Current AFL players will be asked to take a pay cut of around 3.5 per cent as part of wider cuts communicated by the AFL on Wednesday.
It comes as the total salary cap – including the additional services agreements (ASA) – will be slashed by nine per cent next season from around $14.5m to $13.1m.
However, the reduction in list sizes, decrease for first-year players' salaries and ability to shift money into future years will consume much of the difference for current contracted players.
Players will be briefed later this week after their agents and key stakeholders were informed of the moves on Wednesday.
While a vote will be held to ratify the changes, it is expected to go through unopposed.
The changes are only in place for the 2021 season, with 2022 expected to revert to normal in what is the final season of the existing Collective Bargaining Agreement (CBA).
Players contracted beyond 2021 will have the opportunity to push up to five per cent of their salary into 2022 and 2023.
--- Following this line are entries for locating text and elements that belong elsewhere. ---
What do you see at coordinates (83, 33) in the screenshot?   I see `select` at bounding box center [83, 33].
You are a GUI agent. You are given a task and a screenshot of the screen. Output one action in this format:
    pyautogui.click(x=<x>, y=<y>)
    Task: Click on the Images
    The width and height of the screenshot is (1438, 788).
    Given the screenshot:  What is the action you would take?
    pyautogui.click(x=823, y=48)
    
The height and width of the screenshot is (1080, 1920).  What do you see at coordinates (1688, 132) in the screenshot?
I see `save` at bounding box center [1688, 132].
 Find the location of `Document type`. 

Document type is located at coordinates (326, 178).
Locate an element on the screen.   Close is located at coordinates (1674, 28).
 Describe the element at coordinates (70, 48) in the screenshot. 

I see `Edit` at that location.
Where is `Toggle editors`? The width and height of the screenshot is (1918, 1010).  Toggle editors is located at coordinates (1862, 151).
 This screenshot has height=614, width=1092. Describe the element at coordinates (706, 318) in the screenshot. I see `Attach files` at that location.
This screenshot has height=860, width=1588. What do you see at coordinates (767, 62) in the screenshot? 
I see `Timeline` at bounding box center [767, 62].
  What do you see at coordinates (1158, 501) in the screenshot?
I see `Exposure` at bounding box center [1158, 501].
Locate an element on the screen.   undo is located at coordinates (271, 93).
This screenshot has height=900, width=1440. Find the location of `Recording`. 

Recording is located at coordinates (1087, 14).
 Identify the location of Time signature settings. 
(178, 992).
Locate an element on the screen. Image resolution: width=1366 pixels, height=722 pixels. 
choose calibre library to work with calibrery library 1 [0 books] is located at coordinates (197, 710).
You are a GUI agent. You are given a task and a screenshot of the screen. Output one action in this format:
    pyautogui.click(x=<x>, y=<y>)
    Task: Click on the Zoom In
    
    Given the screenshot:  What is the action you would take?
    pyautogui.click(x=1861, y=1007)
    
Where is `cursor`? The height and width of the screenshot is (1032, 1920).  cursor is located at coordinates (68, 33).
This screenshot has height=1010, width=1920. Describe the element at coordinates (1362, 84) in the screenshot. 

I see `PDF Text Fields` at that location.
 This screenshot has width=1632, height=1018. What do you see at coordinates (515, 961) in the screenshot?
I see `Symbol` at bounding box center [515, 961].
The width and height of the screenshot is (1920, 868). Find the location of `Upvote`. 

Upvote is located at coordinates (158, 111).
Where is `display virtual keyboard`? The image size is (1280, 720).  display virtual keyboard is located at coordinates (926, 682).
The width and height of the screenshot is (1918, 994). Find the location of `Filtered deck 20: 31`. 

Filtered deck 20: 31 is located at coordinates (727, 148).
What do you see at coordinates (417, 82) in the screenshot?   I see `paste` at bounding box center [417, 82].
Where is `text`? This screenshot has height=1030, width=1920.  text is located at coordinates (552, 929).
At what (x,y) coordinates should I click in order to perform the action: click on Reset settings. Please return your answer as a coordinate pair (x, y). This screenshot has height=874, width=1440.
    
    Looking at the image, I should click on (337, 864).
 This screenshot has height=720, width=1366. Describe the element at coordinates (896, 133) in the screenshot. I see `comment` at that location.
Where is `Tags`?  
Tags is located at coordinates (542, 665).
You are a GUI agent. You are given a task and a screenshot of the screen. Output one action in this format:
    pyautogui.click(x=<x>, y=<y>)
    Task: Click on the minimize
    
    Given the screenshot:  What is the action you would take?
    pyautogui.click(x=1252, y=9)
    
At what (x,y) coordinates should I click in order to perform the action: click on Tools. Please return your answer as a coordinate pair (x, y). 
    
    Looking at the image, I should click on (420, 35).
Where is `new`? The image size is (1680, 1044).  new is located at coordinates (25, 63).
Those who re-signed after the AFL's pay freeze was lifted in July won't be required to take a cut unless it was agreed upon in their latest deal.
Players had been bracing of a cut around 10-15 per cent this year after taking a 29.2 per cent decrease on 2020 wages due to COVID-19.
The nine per cent reduction is only minimal compared to the football department spending which has been slashed from more than $9 million in 2020 to a little over $6 million next season.
The maximum list size for next year has been reduced from 47 to 44 which includes the ability to list up to two Category B rookies.
The minimum list size for each club will be 37, which can be made up by as little as 36 senior-listed players and one rookie.
To reach 44, clubs can carry 36-38 senior-listed players, four to six Category A rookies and two Category B rookies.